** Activity **
Quote only the lines that start at the line with "Task: Open the export file icon" and run to the end of the entries; omit the pictures.

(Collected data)
==============================

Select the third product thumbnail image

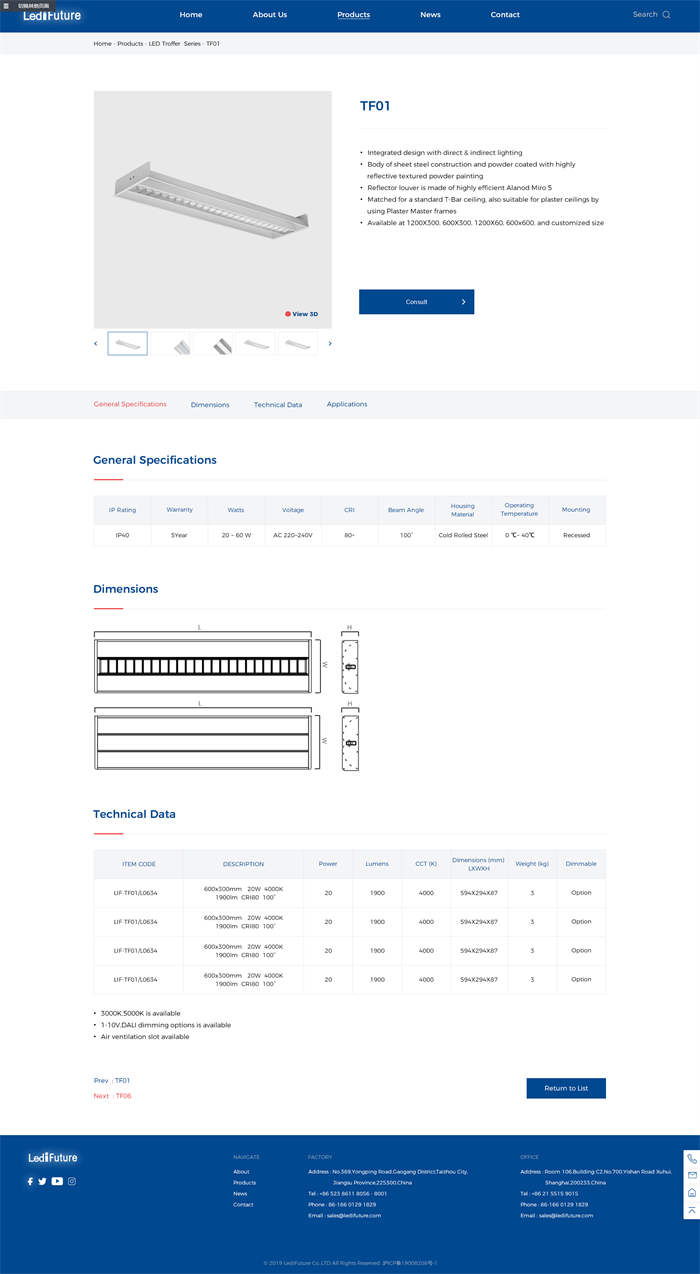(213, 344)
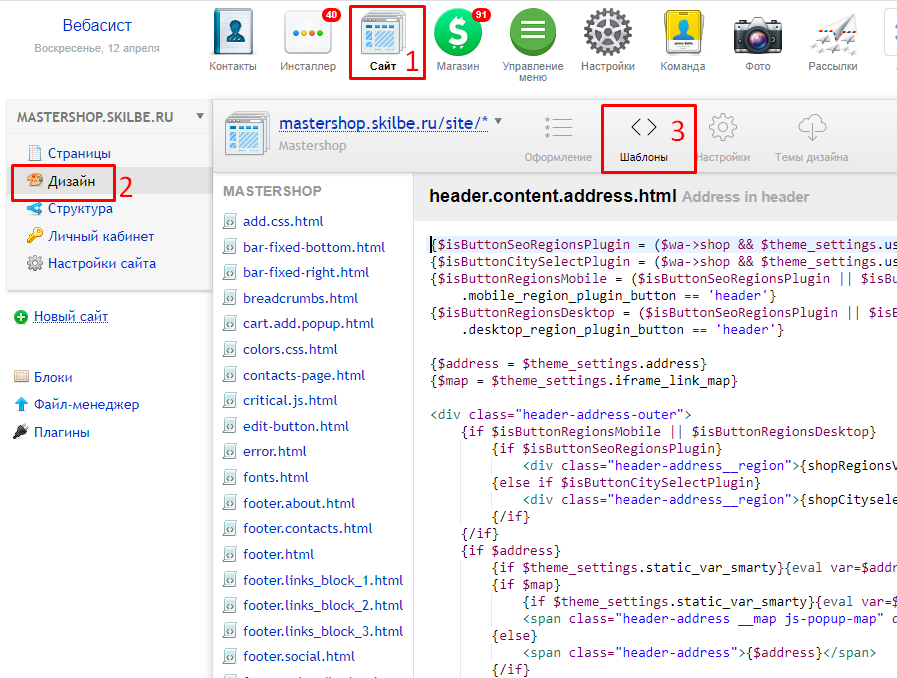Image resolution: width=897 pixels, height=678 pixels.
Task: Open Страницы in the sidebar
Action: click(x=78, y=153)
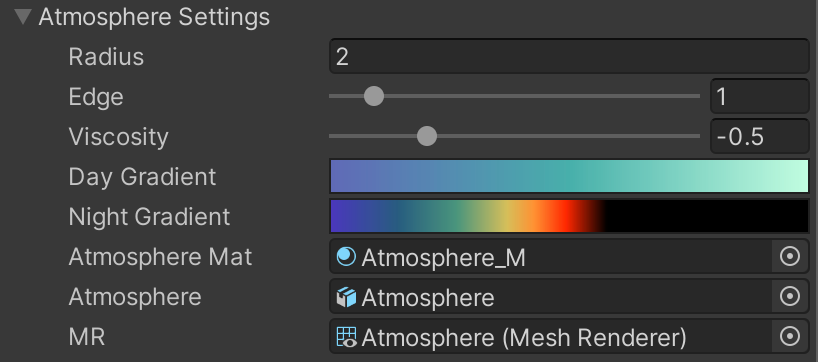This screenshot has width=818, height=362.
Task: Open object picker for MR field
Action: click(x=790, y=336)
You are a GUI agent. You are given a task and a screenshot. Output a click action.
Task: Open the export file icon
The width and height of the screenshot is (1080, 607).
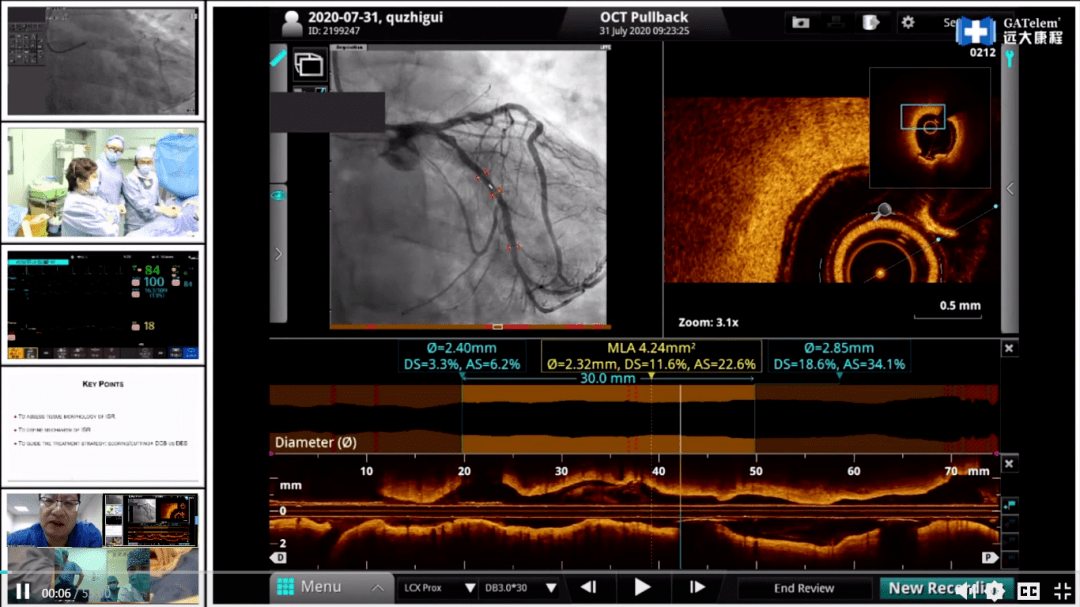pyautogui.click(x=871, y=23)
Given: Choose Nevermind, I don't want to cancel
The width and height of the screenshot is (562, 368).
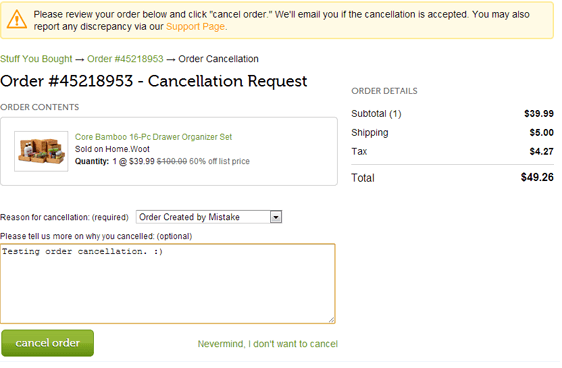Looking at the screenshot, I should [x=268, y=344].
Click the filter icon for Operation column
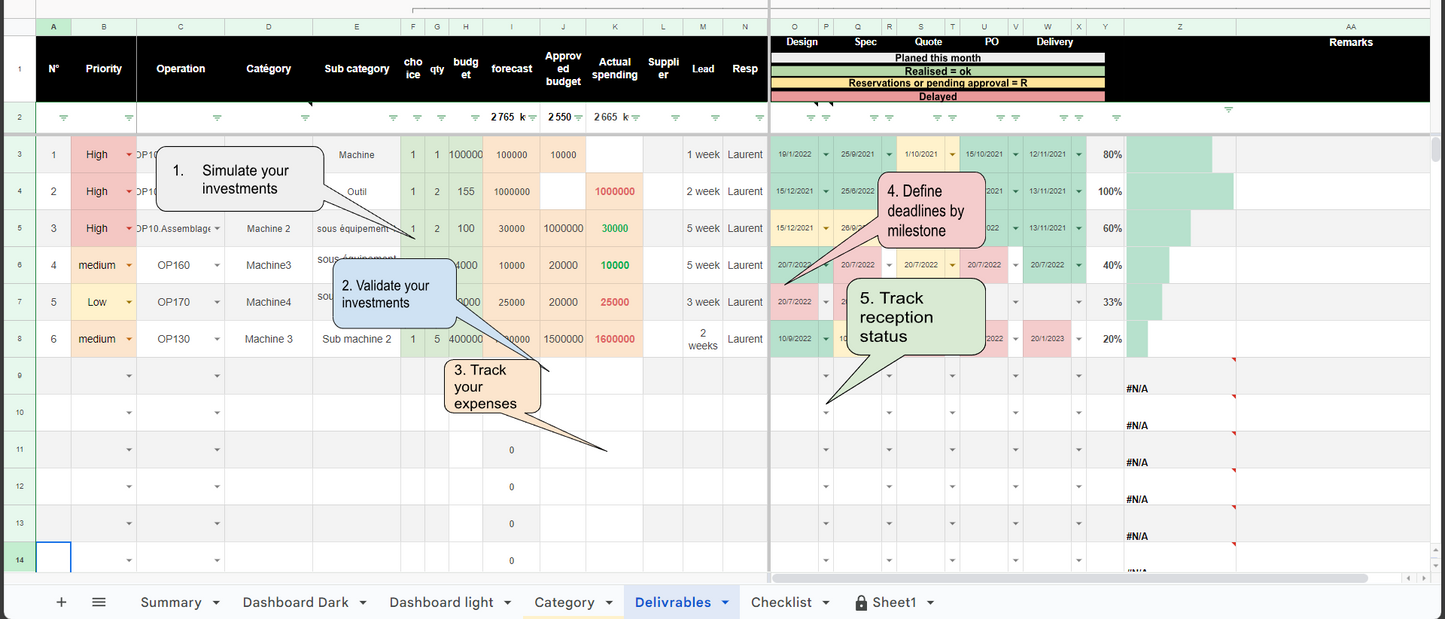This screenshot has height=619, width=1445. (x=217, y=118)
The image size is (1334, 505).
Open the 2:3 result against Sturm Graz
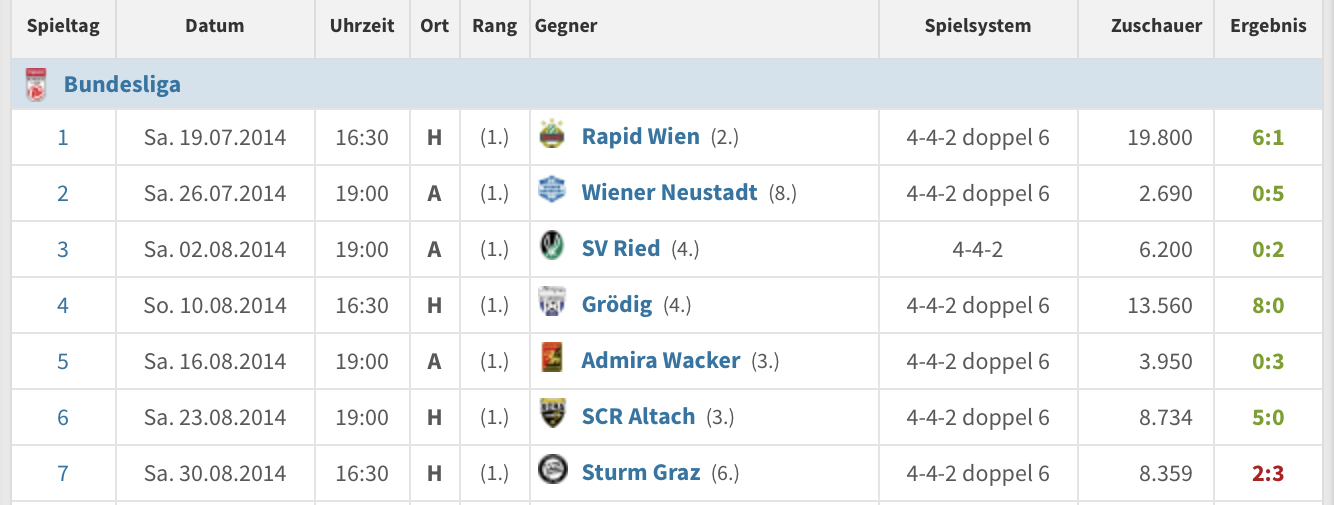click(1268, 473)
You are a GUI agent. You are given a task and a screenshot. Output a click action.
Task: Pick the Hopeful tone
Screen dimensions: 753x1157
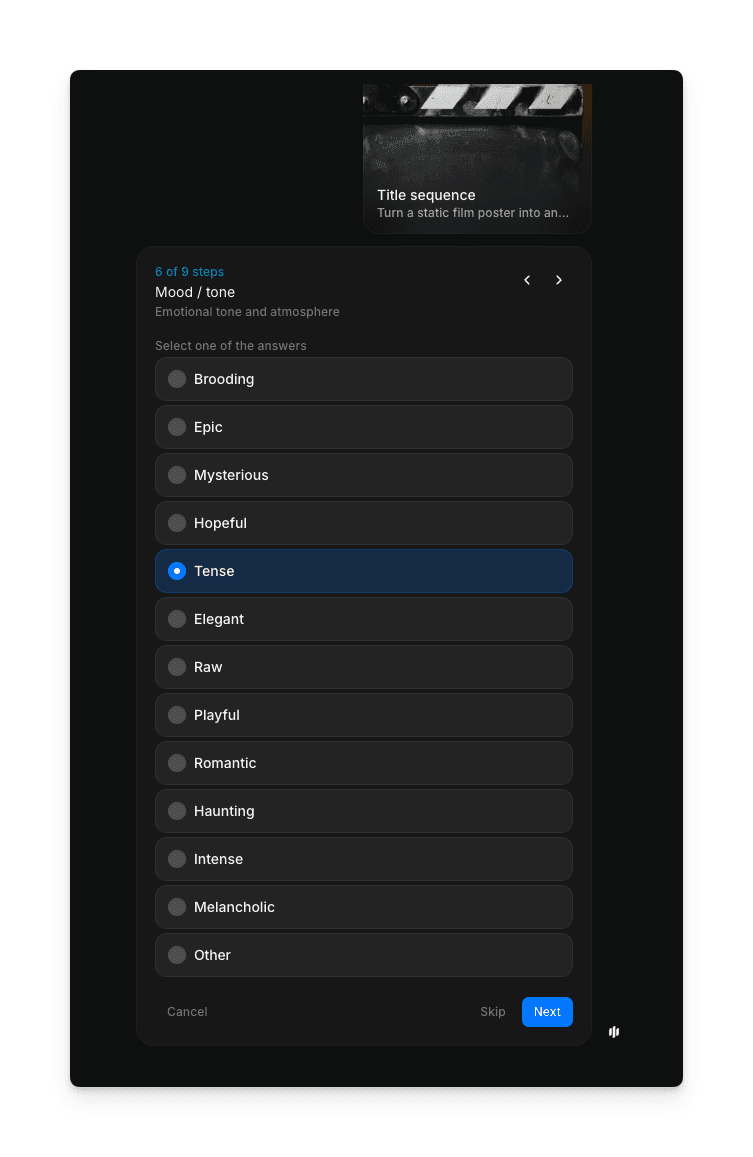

==============================

** Task solution **
Task: Open the export file icon
The width and height of the screenshot is (1080, 607).
pyautogui.click(x=871, y=23)
Given: Choose Nevermind, I don't want to cancel
The width and height of the screenshot is (562, 368).
Looking at the screenshot, I should [x=268, y=344].
Click the filter icon for Operation column
This screenshot has height=619, width=1445. (x=217, y=118)
The image size is (1334, 505).
Open the 2:3 result against Sturm Graz
click(1268, 473)
You are a GUI agent. You are given a task and a screenshot. Output a click action.
Task: Pick the Hopeful tone
Screen dimensions: 753x1157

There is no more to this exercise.